I tried to use regular expression (php) to match ending Roman Numerals. For simplicity, consider example below:

$str="Olympic III";
preg_match("#^(.*)(III|II|I)$#",$str,$rep);
print_r($rep);

That will only matches a single "I". The correct answer is for me to use ungreedy "U" modifier. But why? Doesn't regular expression use the order I provided (try "III" first before try "II" or "I")?

CinCout
  • 9,486
  • 12
  • 49
  • 67
Curry T
  • 9
  • 2

3 Answers3

1

Let us first understand what the \U is doing. It makes the quantifiers (in your case, the * in the first capturing group) lazy by default.

Your regex is equivalent to (.*?)(III|II|I) without the Ungreedy flag, which matches as you would expect it to.

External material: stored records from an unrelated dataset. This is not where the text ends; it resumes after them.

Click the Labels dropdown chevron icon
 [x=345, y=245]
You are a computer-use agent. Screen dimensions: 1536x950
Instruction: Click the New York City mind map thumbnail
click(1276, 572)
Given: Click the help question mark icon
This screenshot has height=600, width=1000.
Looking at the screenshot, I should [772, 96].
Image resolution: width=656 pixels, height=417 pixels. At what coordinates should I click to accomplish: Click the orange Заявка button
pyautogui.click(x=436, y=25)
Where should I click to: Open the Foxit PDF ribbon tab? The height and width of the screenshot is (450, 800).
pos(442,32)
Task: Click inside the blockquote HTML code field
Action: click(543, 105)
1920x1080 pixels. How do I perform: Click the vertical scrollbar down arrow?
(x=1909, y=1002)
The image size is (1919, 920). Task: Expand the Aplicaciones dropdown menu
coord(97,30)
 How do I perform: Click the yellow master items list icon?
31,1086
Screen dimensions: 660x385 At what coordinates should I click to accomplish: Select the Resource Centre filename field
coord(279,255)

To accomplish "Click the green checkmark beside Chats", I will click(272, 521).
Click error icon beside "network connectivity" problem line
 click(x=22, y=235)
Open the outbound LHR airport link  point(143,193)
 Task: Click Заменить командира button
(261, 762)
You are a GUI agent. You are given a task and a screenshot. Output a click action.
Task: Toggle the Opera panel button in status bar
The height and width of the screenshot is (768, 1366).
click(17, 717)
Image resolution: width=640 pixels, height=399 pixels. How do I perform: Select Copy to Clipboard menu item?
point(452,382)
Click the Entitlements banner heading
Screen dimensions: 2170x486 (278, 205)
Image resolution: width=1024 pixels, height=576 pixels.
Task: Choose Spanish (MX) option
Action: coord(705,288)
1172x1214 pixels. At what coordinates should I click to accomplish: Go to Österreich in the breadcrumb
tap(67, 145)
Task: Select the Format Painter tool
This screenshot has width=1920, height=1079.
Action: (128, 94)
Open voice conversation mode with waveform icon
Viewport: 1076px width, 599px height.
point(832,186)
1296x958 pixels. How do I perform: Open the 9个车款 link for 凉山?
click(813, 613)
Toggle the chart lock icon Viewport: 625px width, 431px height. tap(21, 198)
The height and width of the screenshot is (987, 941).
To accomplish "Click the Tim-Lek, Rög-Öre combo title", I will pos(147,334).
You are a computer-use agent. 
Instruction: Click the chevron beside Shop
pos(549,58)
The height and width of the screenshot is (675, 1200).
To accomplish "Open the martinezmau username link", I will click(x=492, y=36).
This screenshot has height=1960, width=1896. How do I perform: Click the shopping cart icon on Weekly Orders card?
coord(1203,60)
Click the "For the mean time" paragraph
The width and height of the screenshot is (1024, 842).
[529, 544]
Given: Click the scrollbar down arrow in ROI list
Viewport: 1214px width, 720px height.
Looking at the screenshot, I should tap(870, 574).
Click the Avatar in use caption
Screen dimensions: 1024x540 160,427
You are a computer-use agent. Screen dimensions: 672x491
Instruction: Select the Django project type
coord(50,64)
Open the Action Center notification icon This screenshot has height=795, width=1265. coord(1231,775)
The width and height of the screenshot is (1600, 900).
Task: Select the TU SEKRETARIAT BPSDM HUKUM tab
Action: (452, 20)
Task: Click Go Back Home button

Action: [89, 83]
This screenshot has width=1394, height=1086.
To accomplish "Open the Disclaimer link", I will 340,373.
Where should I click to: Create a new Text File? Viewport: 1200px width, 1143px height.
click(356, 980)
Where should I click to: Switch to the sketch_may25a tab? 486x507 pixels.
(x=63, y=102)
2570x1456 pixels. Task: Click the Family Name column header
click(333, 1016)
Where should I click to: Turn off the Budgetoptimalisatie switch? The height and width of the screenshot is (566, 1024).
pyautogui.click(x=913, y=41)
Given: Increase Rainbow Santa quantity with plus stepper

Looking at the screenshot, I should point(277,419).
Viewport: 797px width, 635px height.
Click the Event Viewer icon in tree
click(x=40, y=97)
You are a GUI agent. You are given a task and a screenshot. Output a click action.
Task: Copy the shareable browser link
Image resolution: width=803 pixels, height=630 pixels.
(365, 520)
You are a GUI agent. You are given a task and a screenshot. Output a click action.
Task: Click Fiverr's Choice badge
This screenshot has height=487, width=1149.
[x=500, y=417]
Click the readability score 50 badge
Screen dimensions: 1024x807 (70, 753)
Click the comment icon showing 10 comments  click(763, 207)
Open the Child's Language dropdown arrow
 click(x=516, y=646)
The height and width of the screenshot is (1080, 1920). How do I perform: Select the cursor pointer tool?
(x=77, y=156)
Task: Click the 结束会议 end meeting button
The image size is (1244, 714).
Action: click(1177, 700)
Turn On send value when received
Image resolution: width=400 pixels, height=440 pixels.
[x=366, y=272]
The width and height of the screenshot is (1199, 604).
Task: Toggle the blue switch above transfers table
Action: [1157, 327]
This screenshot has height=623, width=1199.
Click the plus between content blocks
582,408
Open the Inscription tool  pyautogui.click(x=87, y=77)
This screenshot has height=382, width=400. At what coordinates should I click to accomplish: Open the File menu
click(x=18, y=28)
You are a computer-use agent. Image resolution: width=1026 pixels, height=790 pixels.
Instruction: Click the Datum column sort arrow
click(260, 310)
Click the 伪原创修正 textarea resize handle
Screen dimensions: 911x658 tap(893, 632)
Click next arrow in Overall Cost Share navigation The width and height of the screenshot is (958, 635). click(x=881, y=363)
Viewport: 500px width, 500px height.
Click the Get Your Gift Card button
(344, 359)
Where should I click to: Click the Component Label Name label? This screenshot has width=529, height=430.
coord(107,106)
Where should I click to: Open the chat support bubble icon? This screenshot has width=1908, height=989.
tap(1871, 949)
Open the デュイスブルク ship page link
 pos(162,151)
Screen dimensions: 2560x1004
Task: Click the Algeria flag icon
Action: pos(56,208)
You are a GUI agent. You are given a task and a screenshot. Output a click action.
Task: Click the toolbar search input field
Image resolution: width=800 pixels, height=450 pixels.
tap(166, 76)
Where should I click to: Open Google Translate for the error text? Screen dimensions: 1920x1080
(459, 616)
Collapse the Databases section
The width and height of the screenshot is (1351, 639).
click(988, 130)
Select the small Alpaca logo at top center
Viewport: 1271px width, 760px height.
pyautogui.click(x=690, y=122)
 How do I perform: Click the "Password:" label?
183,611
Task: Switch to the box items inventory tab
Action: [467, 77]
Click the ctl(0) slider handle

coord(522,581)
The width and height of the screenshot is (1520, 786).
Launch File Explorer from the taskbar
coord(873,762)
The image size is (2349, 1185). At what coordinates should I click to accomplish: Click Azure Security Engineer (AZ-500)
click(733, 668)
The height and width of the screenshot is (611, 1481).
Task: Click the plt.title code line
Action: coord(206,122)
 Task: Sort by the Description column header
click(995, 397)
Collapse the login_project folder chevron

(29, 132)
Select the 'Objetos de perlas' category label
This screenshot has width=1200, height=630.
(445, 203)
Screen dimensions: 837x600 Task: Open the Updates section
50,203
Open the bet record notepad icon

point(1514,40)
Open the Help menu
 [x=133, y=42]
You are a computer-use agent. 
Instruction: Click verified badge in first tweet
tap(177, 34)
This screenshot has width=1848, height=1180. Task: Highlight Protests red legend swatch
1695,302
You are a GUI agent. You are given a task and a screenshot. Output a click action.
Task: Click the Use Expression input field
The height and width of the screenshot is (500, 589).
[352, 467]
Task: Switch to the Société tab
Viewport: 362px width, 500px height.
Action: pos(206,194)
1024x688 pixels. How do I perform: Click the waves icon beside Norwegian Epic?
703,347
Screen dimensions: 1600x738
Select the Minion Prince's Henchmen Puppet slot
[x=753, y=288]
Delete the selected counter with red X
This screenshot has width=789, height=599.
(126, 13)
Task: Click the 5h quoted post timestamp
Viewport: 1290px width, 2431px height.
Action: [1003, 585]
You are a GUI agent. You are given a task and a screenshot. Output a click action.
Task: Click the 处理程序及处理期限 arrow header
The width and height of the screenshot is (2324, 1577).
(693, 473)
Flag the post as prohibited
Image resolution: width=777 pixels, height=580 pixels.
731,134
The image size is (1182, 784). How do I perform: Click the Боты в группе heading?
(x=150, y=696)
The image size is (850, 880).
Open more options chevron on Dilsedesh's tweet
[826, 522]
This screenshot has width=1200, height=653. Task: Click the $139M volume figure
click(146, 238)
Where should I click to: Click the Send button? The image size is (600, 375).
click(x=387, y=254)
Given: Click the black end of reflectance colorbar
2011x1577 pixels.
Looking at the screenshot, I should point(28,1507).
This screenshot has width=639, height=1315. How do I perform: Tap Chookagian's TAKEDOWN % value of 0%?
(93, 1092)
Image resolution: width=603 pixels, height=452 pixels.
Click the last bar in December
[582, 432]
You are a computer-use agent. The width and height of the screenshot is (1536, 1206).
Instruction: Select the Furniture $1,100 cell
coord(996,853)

With (.*)(III|II|I) what you are actually asking the regex engine is to use quantifiers greedily, i.e., match whatever they can for as long as they can. Since your alternation allows to accept either III, II, or I, the first capturing group, since it is acting greedily, consumes up the most, and leaves the smallest part for the second group which contains the alternation.

CinCout
  • 9,486
  • 12
  • 49
  • 67
0

.* match the most character before (III|II|I) and (III|II|I) can only match one character you can use this regex sample ^(.*)\s(I+)$

Mehdi Daalvand
  • 631
  • 7
  • 14
0

Try this:

$str="Olympic III";
preg_match("#^(.*)\s(I+)$#",$str,$rep);
print_r($rep);

PHP Sandbox

\s before (I+) or (III|II|I) matches single whitespace and it solves your problem because it forces regexp to match (.*) only to start of interesting part.

Scalway
  • 1,633
  • 10
  • 18